In the GWEO Advanced scenario, the average annual growth for cumulative installed capacity is assumed to start off at 27% in 2010, and then gradually decline to 9% by 2020. by 2030, they will have dropped to 4%. Growth rates as anticipated by the IEA in the Reference scenario start at 17% in 2010, drop to 3% by 2015, stabilising at that level. the growth rates for the Moderate scenario range from 26% in 2010 to 9% in 2020 and to 5% in 2030.

It should also be borne in mind that while growth rates eventually decline to single figures across the range of scenarios, the level of wind power capacity envisaged in 20-40 years' time means that even small percentage growth rates will by then translate into large figures in terms of annually installed megawatts, especially in the advanced and Moderate scenarios.


The IEA's Reference scenario suggests – contrary to the clear upwards trend we have witnessed in the past – that growth rates for wind power would decrease substantially in the coming years, and that 2010 would see an addition of only 26.8 GW, which would represent a decrease of the annual market by 30% in 2010 (compared to an increase of 41% in 2009). the annual market would then continue to shrink until 2015 and only recover to reach its 2009 levels again just before 2030. the cumulative wind power capacity according to this projection would stand at 415 GW in 2020 and 572 GW in 2030. For this to happen, annual additions would need to decline substantially, especially in China, although there is no indication of this happening at present. Overall, the Reference scenario seems disconnected from current developments, and curiously pessimistic.

Dhule wind farm, India

© Suzlon

While the Reference scenario suggests that between 20 and 26 GW of new capacity will be added each year between 2010 and 2020, reaching 41 GW/year only in 2030, the Moderate scenario envisages the addition of 40.2 GW two decades earlier (in 2010), followed by 63 GW/year by 2015, close to 90 GW/year by 2020, and almost 150 GW/year by 2030. This translates into 100 GW more installations per year than the Reference scenario by 2030, even though the annual market growth rate would by then have dropped off to a modest 4% per year. In terms of total installed wind power capacity, 830 GW would be reached in 2020 (twice as much as under the reference scenario), and close to 1,800 GW by 2030 (more than three times as much).
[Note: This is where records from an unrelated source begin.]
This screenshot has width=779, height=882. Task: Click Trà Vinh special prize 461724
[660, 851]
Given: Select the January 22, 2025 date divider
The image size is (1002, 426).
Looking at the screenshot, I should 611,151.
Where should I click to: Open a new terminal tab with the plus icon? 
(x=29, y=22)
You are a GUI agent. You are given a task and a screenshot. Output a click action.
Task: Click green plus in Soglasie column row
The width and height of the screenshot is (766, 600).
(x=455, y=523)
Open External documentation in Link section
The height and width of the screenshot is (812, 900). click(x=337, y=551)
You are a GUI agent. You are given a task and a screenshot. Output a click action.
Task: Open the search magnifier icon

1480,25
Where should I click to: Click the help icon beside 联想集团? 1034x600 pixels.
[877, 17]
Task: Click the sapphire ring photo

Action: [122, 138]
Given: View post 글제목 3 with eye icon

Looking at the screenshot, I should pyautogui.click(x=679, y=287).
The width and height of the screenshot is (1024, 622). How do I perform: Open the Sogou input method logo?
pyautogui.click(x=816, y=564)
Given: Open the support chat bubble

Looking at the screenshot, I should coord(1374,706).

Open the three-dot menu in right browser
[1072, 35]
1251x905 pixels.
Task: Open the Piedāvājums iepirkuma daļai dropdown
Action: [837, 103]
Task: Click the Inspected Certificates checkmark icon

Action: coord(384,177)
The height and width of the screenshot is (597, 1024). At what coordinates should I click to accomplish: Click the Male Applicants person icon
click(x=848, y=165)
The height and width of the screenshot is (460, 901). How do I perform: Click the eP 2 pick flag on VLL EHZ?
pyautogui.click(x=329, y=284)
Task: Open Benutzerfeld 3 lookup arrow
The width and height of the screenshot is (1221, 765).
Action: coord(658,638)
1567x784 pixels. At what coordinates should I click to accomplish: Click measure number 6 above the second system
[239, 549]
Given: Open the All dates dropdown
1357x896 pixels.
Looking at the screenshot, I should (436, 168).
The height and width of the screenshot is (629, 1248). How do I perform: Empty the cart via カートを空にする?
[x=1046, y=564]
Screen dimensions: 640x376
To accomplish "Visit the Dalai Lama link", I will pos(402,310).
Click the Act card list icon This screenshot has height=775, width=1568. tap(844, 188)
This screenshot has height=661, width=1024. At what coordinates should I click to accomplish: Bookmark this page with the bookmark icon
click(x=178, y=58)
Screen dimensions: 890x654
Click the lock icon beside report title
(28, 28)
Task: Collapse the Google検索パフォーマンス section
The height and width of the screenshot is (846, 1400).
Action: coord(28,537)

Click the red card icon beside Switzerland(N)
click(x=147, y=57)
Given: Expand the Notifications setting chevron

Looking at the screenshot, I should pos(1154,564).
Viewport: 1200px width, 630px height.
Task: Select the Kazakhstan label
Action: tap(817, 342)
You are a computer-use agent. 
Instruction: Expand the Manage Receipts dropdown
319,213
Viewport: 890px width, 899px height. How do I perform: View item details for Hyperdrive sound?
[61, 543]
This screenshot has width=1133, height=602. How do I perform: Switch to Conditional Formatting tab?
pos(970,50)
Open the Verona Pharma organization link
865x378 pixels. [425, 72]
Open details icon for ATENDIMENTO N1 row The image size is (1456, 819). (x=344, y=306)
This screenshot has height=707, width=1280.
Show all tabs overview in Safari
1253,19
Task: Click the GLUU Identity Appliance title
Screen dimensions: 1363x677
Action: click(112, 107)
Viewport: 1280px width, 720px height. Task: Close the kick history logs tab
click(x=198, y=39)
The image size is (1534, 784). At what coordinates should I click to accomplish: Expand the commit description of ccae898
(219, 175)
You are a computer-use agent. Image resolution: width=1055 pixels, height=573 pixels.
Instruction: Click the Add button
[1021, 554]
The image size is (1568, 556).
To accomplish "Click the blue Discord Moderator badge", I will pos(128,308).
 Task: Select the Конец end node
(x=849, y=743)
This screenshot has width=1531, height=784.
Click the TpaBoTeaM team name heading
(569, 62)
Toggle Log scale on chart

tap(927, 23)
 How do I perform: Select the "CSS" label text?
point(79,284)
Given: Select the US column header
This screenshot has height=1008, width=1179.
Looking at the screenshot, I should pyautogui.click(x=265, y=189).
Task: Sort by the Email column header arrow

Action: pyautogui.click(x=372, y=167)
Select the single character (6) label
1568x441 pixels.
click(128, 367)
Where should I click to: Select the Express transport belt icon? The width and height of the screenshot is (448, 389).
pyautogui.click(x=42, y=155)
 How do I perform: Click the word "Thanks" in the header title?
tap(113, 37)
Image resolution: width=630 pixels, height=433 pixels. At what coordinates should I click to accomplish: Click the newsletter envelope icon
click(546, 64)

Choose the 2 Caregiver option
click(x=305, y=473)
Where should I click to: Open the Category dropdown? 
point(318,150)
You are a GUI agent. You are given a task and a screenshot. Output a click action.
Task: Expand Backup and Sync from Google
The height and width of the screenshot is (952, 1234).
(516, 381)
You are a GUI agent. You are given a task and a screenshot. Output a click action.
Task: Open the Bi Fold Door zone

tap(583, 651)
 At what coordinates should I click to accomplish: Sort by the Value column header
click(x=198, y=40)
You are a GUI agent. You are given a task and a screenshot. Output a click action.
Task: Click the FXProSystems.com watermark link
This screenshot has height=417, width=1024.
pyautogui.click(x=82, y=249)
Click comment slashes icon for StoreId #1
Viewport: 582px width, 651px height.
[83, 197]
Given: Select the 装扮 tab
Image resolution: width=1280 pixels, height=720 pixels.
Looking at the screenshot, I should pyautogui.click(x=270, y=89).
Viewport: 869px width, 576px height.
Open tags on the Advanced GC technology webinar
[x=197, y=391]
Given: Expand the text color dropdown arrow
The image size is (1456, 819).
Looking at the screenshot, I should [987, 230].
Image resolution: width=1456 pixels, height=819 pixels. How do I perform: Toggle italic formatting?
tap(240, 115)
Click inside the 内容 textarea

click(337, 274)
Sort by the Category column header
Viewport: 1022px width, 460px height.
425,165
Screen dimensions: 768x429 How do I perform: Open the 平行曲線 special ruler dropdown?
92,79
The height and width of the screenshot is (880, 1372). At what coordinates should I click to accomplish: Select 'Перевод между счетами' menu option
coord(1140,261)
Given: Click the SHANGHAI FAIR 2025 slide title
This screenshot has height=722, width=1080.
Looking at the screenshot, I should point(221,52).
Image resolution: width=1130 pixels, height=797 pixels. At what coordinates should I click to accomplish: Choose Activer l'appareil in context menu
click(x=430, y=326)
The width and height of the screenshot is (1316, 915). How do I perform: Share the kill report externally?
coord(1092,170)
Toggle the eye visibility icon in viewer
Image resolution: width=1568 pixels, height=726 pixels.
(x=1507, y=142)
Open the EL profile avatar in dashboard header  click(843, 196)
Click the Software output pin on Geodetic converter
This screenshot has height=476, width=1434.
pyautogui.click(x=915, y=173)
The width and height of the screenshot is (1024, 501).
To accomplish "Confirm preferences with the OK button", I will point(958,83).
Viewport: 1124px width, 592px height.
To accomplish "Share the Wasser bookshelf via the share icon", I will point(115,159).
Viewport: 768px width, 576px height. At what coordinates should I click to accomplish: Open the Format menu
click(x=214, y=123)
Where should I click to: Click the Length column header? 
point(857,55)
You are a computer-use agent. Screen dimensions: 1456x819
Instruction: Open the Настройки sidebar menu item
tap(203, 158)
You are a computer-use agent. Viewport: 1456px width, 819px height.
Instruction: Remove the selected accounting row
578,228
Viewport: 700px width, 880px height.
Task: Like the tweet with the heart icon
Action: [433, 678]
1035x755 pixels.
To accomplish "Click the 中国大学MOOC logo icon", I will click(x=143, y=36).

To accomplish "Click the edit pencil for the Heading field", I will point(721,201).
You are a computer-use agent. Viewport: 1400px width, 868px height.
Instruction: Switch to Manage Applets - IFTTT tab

In the Advanced scenario, the difference would be even more striking. Annual market growth rates here start at 27% for 2010, and then decrease to 17% by 2015, 9% by 2020 and finally 5% by 2030 – compared to an average cumulative market growth of 28% per year over the past decade. These growth rates would translate into annual markets of 120 GW by 2020, increasing and stabilising at around 185 GW by 2030. These projections would result in a total installed capacity of just over 1,000 GW by 2020 and 2,300 GW by 2030.